Input Block Start
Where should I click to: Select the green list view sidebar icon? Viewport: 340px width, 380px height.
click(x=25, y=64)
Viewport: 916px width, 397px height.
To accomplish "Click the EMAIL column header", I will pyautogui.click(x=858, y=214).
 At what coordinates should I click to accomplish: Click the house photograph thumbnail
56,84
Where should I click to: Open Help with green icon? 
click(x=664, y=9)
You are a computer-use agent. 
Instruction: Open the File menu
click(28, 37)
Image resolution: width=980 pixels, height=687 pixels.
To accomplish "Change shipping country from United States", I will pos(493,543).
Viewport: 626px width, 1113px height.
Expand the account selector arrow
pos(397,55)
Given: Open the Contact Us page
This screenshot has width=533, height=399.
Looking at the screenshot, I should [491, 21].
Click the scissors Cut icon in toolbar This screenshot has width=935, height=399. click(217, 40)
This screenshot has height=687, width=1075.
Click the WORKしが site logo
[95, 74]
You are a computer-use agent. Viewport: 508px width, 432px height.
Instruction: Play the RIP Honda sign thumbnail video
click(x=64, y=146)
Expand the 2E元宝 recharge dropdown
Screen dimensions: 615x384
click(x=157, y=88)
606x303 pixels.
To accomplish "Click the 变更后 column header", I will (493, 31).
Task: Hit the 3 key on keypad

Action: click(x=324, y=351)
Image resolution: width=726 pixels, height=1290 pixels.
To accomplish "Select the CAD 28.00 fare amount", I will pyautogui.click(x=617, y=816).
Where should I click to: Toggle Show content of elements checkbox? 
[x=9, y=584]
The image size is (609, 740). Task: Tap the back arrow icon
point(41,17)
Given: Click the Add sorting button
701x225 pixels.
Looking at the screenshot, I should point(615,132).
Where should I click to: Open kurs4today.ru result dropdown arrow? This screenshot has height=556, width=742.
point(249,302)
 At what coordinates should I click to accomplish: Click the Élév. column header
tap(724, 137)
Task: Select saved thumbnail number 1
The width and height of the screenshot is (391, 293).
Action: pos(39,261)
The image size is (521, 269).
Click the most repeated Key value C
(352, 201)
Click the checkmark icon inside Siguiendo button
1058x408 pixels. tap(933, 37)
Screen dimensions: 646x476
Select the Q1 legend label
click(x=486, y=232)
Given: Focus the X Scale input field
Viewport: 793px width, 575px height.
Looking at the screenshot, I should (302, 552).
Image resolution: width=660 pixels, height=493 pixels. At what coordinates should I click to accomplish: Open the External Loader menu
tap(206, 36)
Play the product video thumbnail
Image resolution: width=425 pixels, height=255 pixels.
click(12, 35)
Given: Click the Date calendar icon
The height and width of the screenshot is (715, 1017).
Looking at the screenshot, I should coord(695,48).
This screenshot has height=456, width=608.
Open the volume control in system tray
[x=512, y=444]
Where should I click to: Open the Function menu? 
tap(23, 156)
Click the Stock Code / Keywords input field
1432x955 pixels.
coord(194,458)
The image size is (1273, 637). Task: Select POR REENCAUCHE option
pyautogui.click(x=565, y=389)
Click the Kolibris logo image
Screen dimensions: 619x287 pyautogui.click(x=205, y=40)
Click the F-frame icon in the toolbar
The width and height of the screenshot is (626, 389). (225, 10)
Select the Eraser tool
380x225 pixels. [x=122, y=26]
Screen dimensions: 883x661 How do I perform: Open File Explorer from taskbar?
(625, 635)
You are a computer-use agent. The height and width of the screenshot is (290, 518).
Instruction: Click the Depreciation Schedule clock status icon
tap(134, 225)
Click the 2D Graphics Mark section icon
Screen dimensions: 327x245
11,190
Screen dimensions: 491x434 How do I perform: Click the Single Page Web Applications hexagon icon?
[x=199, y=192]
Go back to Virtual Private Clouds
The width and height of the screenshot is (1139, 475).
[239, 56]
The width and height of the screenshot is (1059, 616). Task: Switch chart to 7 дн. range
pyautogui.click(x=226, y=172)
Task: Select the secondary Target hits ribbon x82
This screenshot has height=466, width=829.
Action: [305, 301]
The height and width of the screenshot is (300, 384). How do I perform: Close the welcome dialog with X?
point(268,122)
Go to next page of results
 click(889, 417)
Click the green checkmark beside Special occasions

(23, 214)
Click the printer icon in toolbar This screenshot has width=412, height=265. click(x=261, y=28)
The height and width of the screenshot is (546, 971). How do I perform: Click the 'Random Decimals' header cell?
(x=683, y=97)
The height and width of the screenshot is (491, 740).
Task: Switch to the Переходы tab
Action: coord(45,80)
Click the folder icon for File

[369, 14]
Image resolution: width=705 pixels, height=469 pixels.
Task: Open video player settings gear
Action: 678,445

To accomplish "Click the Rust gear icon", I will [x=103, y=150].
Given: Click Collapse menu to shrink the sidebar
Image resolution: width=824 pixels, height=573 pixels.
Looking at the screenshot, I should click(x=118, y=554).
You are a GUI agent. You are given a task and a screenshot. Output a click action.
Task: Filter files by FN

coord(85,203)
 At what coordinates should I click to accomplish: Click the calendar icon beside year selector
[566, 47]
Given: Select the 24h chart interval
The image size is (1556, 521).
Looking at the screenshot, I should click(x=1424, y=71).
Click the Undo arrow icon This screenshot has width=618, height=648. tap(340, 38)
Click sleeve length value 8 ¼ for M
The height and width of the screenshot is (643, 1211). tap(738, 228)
Input Block End
What you will do >> Set down, exactly as written, each line of the data from its opening line through the one containing "Given: Open the Contact Us page". Output nothing more.

Written solution >>
Where should I click to: Select the green list view sidebar icon? Viewport: 340px width, 380px height.
click(x=25, y=64)
Viewport: 916px width, 397px height.
To accomplish "Click the EMAIL column header", I will pyautogui.click(x=858, y=214).
 At what coordinates should I click to accomplish: Click the house photograph thumbnail
56,84
Where should I click to: Open Help with green icon? 
click(x=664, y=9)
You are a computer-use agent. 
Instruction: Open the File menu
click(28, 37)
Image resolution: width=980 pixels, height=687 pixels.
To accomplish "Change shipping country from United States", I will pos(493,543).
Viewport: 626px width, 1113px height.
Expand the account selector arrow
pos(397,55)
Given: Open the Contact Us page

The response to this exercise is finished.